I didn't see the espri shape there but the tandem and the smaller yaks are there.


----------



## TheFishinMusician (Feb 5, 2007)

Good stuff peter, good to see another player down this way & Anthony, if youre out there reading, jump on board & say hi  


eric said:


> Get pics and do a review.


x2


----------



## PeterJ (Aug 29, 2005)

Well, i had to pop in to supercheap for more kayak accessories :lol: and went past and grabbed a few piccies.

below is the small one , pacer type, some actually do have pacer on them as thats what he was sent with the molds till he got his own decals up. They do have the name of the yak at the rear but small. Looks like it's snapper on this. You can see the sail he is going to sell also on the floor.









The big yak, you can see the hatch shape up front, he molded hatches last night and will do a retrofit if needed on some.









tandems









I forgot to ask about if he sold deck loops, screws etc.


----------



## WattaReelDrag (Apr 19, 2009)

They sell on Ebay too.
http://shop.ebay.com.au/aquayaks361/m.h ... 4340.l2562


----------



## WayneD (Jul 11, 2006)

3.8mtrs but weighs 28kg's! Now that's a heavy yak. He must make them very thick! My Espri is only 22kg from memory and it is 3.7mtrs.

Any idea what the little section at the front of the foot well is for? They certainly are a nice looking yak. 8 scupper holes seems a bit excessive.


----------



## PeterJ (Aug 29, 2005)

Yeah good point , i have no idea what the little well is, almost pointless having it there. Not like you can reach it  
Its the identical size and weight of the Viking tempo.

It will be interesting to see how much the ebay one goes for


----------



## WattaReelDrag (Apr 19, 2009)

WayneD said:


> Any idea what the little section at the front of the foot well is for?

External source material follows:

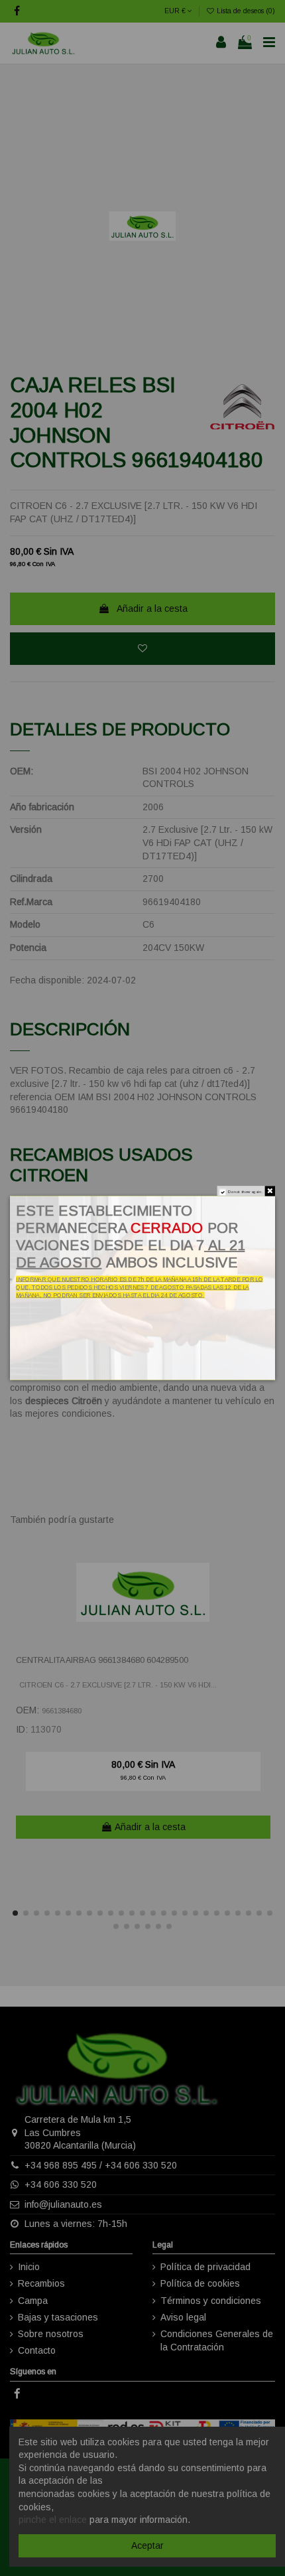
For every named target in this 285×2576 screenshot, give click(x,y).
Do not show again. (245, 1192)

It would probably be a good spot to hold the trolley wheels after launching (the type that use scupper holes)...


----------



## PeterJ (Aug 29, 2005)

Good point , if you flipped it on the way in no need to get it back over then :lol: Wheel it in upside down


----------



## WayneD (Jul 11, 2006)

Big fish sold for $810 on eBay. A great price when it includes a seat and paddle!!!


----------



## WattaReelDrag (Apr 19, 2009)

Shame they wont ship.
I would deffinately be interested at the prices they have been goign for...


----------